There are already patches for most DNS servers to permanently blackhole the Verisign machine in question. It took IBM less than a day to decide to blackhole all traffic to that server, and according to the software authors the clamor for patches has been enormous. It’ll be interesting to see how the crooks respond.
In the meantime, it seems to me that the best thing to do is take advantage of the situation. Since every bogus e-mail address now resolves, and since all the incompetently-managed open relay servers will end up sitting delivering e-mail to Verisign 24×7, why not generate a few hundred bogus e-mail addresses every day, link to them on well-trafficked pages (like this one), and wait for the spambots to harvest them? In fact, you may already have spotted me doing just that…

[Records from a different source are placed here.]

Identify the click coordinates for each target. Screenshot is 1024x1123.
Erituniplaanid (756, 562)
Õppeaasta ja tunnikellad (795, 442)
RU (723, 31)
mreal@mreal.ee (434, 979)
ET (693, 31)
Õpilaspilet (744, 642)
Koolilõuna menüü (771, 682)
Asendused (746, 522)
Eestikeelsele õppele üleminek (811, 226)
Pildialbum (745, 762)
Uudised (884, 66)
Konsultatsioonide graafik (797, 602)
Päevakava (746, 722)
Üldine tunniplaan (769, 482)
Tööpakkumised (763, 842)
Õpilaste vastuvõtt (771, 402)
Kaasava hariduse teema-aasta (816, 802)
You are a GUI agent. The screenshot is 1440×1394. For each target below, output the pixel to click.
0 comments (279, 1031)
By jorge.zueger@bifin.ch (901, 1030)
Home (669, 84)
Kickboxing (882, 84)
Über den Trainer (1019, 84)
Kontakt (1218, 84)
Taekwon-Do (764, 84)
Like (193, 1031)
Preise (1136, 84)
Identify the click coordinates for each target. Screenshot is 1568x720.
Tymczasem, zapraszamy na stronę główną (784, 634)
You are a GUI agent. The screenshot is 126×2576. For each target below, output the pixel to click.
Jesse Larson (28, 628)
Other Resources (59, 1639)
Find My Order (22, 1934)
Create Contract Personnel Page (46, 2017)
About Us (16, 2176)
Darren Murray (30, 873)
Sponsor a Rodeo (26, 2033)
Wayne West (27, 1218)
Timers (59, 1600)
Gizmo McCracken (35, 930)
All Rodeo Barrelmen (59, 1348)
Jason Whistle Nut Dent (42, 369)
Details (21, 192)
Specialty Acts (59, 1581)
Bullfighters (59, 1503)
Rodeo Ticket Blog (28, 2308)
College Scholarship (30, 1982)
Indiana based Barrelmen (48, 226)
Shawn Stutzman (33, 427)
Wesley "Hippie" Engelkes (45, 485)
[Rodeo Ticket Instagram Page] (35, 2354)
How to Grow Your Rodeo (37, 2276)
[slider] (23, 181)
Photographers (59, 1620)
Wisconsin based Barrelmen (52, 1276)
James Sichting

The Register has published the details of how the RIAA web site got hacked.
It turns out that the RIAA left the admin tools of their web server active, without any password protection. To “secure” the site they set their ROBOTS.TXT file to ask search engines not to index the admin tools directory.
The hackers looked at ROBOTS.TXT to see what the RIAA didn’t want people finding via Google, saw the /admin directory listed, went there, and found they had total back-door access to the site.
I hope the fuckwit RIAA webmaster got fired. I mean, it barely even qualifies as a hack. It’s like walking through an open door that has a big neon sign next to it saying “Please do not walk through this door”.